Loon Lake kokanee have been moving slowly to the south end of the lake. A friend who trolled there Sunday said all his fish came from the vicinity of Sunset Bay. I would assume the night bite may be picking up in that direction.

Several of the put-and-take lakes south of Spokane are still fishing well. The best reports have come recently from Williams, Badger and Clear. Deer Lake, to the north, has also been good for trout.

A report from Billy Clapp Lake in the Columbia Basin said the kokanee were hard to find, but the triploid rainbow were biting aggressively. Most were around 16 inches, but fish to 5 pounds have been netted.

Salmon and steelhead

With salmon fishing available on Lake Wenatchee and Buoy 10, pressure on the Brewster Pool has diminished significantly. A friend who fished there Monday with three others said they landed 16 sockeye and two chinook in less than two hours. He said fishing isn’t always that good, but the thermal barrier is still in place and the fish aren’t leaving yet. He fished with Sam Baird of Slammin’ Salmon Charter: (509) 679-0483.

The daily steelhead limit in the Snake, Salmon and Little Salmon rivers will be two fish this year beginning Tuesday. No effort has been made to adjust the steelhead season and limits in the Clearwater River and its tributaries because, at this point, there is too much uncertainty with how this return will end up.

The Hanford Reach fall salmon fishery opened Aug. 16 with a preseason forecast for 92,000 adults, 65,000 wild and 27,000 hatchery fish. The daily limit is six salmon, but only two can be adults. Anglers can harvest fall chinook and coho, both hatchery and wild and use barbed or barbless hooks. Last week, fishing was slow. Through Aug. 23, WDFW staff interviewed anglers from 98 boats (193 anglers) with 22 adult chinook and two jacks. Based on the sampling, an estimated 76 adult chinook and eight chinook jacks were harvested by 724 anglers in the first eight days of the fishery. In addition, 65 sockeye were caught and released. Boats averaged slightly less than one salmon for every five boats, 43 hours per fish. The Columbia River upstream of the Highway 395 Bridge is closed to fishing for steelhead.

Spiny ray

Several 5-pound largemouth have been taken recently off the face of the dunes in Potholes Reservoir. Walleye fishing has been slow, but the bluegill bite remains steady. The lake is almost at its lowest summer level. Frenchman Hills Wasteway in Grant County also has some good largemouth fishing.

At Banks Lake, smallmouth bass fishermen are doing well with topwaters. The best walleye fishing, though, has been at Rufus Woods.

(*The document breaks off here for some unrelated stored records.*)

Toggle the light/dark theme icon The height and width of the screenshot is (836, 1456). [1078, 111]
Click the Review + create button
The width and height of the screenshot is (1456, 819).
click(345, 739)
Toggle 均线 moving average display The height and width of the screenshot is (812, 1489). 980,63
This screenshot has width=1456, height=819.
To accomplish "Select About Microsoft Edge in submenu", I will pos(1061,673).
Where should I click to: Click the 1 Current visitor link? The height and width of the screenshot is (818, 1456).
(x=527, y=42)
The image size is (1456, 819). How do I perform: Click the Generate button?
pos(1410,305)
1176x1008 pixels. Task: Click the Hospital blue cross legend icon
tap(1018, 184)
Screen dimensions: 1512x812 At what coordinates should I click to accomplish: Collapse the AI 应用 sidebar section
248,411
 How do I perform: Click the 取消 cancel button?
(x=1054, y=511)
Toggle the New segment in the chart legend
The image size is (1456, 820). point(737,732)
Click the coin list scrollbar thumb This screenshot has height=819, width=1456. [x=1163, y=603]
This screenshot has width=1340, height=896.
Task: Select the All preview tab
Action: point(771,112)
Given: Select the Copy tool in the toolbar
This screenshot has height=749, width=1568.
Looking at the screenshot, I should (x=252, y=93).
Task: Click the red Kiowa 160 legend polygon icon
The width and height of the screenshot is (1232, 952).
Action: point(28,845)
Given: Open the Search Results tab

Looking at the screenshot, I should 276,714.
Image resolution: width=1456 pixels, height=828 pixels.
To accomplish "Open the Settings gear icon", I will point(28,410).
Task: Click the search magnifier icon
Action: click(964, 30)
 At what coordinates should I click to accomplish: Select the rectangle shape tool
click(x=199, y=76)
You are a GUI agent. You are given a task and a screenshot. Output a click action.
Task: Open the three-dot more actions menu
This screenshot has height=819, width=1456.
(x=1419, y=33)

Moses Lake Health District has issued a blue-green algae alert. Swimming and other recreating is not recommended on the lake and any fish caught should be washed thoroughly in clean water.

Panfish like bluegill, crappie and perch are being found along weed beds in many Idaho and Washington mixed-species lakes. Rock Lake in Whitman County is noted more as a trout fishing destination, but there are some nice largemouth. There is good smallmouth fishing on the Pend Oreille River.

Hunting

The Idaho Fish and Game Commission has set the 2020 sage grouse hunting seasons and rules, which includes a continued closure in a portion of Owyhee County, the reopening of a portion of eastern Idaho to hunting, a restrictive two-day season in open areas north of the Snake River in Zone 3 and a seven-day season in open areas south of the Snake River (Zone 2) where the season will run Sept. 19-25, with the traditional one bird per day and two birds in possession bag limit.

In open areas of Zone 3, the two-day season will run Sept. 19-20, with a one bird per day and two birds in possession bag limit. That portion of eastern Idaho north of Highway 26 was added back to Zone 3 this year, after it was closed for the 2018 and 2019 hunting seasons.

Grouse and rabbit season begins Sunday in Idaho and the dove season begins Tuesday. In Washington, all three species open Tuesday. I haven’t seen any big flocks of doves in the Spokane/Reardan/Davenport area. I’m told they are still scattered in the Columbia Basin. A nephew in the Yakima area said he is seeing good numbers.